▶ Text section:
Glioblastoma stem cells respond to differentiation cues but fail to undergo commitment and terminal cell cycle arrest

Summary Glioblastoma (GBM) is an aggressive brain tumor whose growth is driven by stem cell-like cells. BMP signaling triggers cell-cycle exit and differentiation of GBM stem cells (GSCs) and, therefore, might have therapeutic value. However, the epigenetic mechanisms that accompany differentiation remain poorly defined. It is also unclear whether cell-cycle arrest is terminal. Here we find only a subset of GSC cultures exhibit astrocyte differentiation in response to BMP. Although overtly differentiated non-cycling astrocytes are generated, they remain vulnerable to cell-cycle re-entry and fail to appropriately reconfigure DNA methylation patterns. Chromatin accessibility mapping identified loci that failed to alter in response to BMP and these were enriched in SOX transcription factor-binding motifs. SOX transcription factors, therefore, may limit differentiation commitment. A similar propensity for cell-cycle re-entry and de-differentiation was observed in GSC-derived oligodendrocyte-like cells. These findings highlight significant obstacles to BMP-induced differentiation as therapy for GBM.
Graphical Abstract
Highlights • Genome-wide profiling shows DNA methylation patterns during glioblastoma (GBM) differentiation • Delayed and incomplete epigenetic changes appear in GBM stem cells in response to BMP • SOX transcription factors may explain the lack of terminal differentiation • Lack of differentiation commitment limits the effectiveness of BMP-based therapies
BMP induces differentiation of glioblastoma stem cells (GSCs), but it remains unclear if differentiation commitment and permanent cell-cycle arrest occurs. Pollard, Beck, and colleagues report that differentiated progeny of GSCs fail to reconfigure DNA methylation patterns and are vulnerable to de-differentiation. Failure to suppress the activity of SOX transcription factors may explain this deficit.

▶ Work request 1:
Decide whether each statement below agrees with the glioblastoma abstract. Answer yes or no for each, and quote the words of the text that decide it.
(a) Every GSC culture examined showed astrocyte differentiation in response to BMP.
(b) Loci that did not change in response to BMP were enriched in SOX transcription factor-binding motifs.
(c) GSC-derived oligodendrocyte-like cells showed a similar tendency toward cell-cycle re-entry.
▶ Work request 2: Transcribe word for word the stretch of the glioblastoma abstract from "Graphical Abstract" through "explain this deficit.".

Extracted rows
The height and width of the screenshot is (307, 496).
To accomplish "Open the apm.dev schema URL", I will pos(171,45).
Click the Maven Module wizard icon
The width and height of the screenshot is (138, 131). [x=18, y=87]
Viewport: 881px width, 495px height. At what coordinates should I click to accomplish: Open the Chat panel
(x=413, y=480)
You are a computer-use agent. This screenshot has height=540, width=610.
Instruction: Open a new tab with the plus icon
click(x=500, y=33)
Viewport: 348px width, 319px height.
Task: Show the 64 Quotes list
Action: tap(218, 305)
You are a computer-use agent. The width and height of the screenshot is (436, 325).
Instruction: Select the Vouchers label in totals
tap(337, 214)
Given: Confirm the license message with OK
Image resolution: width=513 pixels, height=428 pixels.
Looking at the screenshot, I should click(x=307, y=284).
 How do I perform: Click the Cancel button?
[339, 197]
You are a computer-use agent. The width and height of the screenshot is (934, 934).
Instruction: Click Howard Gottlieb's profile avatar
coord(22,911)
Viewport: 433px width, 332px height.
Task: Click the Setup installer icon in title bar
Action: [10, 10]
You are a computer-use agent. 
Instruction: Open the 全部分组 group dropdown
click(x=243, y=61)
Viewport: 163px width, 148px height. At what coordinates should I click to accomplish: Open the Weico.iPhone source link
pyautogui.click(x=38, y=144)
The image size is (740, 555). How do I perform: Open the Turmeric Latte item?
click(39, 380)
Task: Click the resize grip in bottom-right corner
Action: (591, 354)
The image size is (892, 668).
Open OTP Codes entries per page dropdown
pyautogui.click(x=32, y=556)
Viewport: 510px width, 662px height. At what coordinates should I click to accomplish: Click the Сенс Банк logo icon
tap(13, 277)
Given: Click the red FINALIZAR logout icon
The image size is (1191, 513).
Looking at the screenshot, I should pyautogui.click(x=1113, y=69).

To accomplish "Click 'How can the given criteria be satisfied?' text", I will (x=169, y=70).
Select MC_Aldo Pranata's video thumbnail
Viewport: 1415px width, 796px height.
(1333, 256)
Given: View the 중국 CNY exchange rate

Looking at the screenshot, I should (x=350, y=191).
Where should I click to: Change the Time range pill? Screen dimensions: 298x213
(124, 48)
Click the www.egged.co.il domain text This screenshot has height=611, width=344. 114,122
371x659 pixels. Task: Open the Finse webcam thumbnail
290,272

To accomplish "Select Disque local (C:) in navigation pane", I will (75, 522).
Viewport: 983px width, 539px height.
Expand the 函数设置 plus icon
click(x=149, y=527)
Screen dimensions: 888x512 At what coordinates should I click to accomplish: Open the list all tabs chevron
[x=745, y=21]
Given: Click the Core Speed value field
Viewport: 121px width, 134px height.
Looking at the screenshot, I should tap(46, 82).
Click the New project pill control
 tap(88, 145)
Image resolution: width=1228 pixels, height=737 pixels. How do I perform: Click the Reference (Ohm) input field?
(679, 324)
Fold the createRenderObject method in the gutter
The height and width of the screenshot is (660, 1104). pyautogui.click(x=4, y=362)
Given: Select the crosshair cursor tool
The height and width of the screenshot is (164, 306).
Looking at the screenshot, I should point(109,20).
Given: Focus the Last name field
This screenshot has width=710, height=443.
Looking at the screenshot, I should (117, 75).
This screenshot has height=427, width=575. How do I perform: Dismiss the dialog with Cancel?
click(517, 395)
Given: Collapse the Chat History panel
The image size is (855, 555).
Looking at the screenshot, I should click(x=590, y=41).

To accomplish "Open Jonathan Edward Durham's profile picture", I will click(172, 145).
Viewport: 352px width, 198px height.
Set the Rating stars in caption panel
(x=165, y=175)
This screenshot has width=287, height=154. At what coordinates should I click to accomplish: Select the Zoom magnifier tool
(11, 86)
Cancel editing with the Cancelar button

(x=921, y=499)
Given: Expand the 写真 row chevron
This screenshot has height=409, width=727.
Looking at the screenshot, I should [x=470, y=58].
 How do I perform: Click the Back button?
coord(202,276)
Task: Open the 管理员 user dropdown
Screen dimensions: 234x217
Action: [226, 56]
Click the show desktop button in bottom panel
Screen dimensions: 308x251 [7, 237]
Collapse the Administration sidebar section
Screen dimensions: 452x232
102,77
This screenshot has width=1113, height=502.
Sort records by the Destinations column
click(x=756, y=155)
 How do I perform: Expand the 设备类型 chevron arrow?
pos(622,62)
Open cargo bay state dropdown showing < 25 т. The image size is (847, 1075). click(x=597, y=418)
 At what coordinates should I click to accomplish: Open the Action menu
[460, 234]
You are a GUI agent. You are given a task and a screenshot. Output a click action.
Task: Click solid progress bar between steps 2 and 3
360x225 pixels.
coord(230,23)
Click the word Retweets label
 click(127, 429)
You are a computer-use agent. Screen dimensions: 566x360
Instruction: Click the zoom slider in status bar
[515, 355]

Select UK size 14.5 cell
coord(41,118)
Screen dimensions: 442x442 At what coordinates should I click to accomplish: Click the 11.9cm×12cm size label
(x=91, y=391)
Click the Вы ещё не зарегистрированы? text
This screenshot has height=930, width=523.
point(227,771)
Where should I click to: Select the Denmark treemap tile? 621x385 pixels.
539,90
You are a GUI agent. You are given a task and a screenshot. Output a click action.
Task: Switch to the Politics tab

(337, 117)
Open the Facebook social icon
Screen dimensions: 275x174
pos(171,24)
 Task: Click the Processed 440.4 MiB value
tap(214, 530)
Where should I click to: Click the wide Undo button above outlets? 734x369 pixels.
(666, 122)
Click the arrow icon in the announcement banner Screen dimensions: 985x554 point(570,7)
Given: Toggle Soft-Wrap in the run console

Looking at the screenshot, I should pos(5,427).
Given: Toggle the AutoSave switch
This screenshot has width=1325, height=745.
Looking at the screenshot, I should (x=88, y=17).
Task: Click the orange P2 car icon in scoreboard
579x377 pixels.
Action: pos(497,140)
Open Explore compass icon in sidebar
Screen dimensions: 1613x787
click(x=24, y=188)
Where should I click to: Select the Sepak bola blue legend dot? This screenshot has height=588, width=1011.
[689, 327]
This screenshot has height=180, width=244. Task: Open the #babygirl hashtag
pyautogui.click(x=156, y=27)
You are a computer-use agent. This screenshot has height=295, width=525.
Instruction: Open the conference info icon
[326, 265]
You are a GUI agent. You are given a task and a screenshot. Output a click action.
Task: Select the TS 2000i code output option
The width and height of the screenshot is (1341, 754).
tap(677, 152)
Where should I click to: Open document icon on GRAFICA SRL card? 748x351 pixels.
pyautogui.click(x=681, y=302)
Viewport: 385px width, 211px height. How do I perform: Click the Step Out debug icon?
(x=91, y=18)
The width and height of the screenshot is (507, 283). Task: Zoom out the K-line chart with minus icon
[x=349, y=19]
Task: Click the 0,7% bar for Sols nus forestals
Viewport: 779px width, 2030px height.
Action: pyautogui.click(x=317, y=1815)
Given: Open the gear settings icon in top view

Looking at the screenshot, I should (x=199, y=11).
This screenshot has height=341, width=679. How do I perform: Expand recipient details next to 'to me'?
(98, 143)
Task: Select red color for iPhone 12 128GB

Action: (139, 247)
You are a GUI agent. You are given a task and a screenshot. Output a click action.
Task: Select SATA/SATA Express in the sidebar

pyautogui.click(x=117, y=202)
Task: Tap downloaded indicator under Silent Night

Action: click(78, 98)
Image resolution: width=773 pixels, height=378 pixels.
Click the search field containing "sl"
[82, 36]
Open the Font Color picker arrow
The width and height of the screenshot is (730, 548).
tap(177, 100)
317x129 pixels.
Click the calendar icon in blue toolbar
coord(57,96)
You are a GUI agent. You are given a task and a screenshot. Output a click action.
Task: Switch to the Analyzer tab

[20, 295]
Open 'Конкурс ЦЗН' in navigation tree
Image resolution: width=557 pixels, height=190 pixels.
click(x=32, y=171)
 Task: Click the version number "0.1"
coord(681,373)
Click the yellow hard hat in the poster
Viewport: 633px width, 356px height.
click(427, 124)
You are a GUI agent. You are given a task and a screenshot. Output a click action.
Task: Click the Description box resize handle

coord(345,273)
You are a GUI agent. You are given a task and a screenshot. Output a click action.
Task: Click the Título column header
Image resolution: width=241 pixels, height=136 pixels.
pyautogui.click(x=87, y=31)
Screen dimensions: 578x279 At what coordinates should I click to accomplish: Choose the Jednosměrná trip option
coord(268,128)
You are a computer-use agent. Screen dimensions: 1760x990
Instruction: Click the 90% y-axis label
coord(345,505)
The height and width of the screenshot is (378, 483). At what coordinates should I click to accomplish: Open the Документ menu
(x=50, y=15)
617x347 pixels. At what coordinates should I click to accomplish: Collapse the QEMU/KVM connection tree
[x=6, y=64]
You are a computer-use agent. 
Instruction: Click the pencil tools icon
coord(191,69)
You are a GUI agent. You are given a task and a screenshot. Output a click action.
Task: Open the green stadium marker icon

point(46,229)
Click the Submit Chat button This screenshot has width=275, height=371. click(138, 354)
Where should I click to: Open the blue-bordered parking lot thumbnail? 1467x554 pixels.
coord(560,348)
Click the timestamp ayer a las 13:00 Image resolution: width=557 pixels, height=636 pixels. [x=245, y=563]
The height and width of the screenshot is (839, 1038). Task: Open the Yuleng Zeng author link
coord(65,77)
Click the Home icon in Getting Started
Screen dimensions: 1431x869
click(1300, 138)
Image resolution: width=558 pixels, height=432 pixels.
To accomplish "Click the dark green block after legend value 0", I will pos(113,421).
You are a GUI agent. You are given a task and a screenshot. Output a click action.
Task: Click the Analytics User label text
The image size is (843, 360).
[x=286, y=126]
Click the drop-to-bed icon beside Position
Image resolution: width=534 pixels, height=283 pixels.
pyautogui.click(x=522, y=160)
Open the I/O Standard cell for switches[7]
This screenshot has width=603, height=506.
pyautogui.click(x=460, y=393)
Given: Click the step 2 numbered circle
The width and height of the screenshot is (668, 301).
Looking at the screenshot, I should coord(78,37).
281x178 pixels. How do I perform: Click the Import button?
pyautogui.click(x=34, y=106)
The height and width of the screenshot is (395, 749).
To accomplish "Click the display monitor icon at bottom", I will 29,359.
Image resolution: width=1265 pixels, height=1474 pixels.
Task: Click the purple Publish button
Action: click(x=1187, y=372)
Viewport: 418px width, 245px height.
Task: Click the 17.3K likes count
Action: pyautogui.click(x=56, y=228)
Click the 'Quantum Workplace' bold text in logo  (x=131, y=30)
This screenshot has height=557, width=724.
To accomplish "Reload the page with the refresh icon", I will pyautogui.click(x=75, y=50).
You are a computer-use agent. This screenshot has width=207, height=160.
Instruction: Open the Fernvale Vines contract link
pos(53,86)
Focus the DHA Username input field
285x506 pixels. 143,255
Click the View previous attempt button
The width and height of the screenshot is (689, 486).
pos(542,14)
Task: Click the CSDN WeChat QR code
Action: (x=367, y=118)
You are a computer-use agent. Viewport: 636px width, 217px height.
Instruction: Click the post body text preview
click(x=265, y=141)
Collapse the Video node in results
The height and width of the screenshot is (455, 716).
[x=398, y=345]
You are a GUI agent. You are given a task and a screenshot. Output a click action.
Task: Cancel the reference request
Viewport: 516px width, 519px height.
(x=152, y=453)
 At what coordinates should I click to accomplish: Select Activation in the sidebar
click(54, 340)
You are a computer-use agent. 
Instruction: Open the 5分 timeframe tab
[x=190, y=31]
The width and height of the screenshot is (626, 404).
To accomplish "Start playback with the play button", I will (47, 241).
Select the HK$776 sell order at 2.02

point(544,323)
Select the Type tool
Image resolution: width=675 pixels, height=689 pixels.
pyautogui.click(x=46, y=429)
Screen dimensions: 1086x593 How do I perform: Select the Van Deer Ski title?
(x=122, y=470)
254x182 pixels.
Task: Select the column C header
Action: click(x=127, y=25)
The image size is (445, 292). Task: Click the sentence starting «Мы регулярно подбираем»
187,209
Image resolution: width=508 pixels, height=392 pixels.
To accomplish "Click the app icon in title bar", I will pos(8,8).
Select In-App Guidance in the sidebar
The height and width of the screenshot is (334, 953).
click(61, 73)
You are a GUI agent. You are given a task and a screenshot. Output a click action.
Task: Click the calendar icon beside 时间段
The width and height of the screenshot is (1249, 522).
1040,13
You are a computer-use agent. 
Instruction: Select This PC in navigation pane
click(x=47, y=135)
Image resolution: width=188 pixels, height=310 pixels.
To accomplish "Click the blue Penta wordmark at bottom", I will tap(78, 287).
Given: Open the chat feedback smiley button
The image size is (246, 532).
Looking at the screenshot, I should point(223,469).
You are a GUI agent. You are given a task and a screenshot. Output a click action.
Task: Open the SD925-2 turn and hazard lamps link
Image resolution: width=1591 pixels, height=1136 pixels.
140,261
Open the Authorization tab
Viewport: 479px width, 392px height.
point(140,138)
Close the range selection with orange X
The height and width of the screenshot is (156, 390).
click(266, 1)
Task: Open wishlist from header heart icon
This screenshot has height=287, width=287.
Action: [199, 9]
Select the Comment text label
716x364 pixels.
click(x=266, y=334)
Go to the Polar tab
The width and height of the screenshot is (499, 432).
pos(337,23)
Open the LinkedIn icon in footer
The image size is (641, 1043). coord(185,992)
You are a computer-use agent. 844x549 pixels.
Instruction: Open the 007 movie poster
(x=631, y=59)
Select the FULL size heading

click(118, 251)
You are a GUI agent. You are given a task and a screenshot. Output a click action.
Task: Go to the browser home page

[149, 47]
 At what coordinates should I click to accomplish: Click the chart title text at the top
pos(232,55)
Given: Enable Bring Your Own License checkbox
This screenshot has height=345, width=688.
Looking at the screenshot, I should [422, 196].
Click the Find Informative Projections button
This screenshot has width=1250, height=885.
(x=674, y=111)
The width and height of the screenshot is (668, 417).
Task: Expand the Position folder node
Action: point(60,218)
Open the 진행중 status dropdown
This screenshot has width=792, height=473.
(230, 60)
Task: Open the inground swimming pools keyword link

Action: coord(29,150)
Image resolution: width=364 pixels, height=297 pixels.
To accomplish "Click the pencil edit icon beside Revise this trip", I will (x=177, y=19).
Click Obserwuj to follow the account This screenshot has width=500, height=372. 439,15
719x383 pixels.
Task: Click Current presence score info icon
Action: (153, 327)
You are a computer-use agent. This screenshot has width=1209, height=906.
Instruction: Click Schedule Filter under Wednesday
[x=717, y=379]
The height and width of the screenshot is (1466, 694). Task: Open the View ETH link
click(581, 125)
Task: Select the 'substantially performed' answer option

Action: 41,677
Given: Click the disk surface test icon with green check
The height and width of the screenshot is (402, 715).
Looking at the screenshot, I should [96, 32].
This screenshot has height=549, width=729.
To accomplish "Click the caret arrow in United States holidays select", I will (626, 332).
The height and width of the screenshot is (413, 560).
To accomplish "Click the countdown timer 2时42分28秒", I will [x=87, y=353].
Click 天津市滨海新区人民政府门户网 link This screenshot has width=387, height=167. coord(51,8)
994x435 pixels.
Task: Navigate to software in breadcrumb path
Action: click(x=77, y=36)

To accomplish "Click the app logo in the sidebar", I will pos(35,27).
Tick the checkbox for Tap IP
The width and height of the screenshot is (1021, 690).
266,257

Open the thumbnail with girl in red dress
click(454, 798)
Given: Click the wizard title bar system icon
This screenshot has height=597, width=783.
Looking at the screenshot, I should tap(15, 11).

▶ Written response 1:
(a) No: "Here we find only a subset of GSC cultures exhibit astrocyte differentiation in response to BMP."
(b) Yes: "Chromatin accessibility mapping identified loci that failed to alter in response to BMP and these were enriched in SOX transcription factor-binding motifs."
(c) Yes: "A similar propensity for cell-cycle re-entry and de-differentiation was observed in GSC-derived oligodendrocyte-like cells."

▶ Written response 2:
Graphical Abstract
Highlights • Genome-wide profiling shows DNA methylation patterns during glioblastoma (GBM) differentiation • Delayed and incomplete epigenetic changes appear in GBM stem cells in response to BMP • SOX transcription factors may explain the lack of terminal differentiation • Lack of differentiation commitment limits the effectiveness of BMP-based therapies
BMP induces differentiation of glioblastoma stem cells (GSCs), but it remains unclear if differentiation commitment and permanent cell-cycle arrest occurs. Pollard, Beck, and colleagues report that differentiated progeny of GSCs fail to reconfigure DNA methylation patterns and are vulnerable to de-differentiation. Failure to suppress the activity of SOX transcription factors may explain this deficit.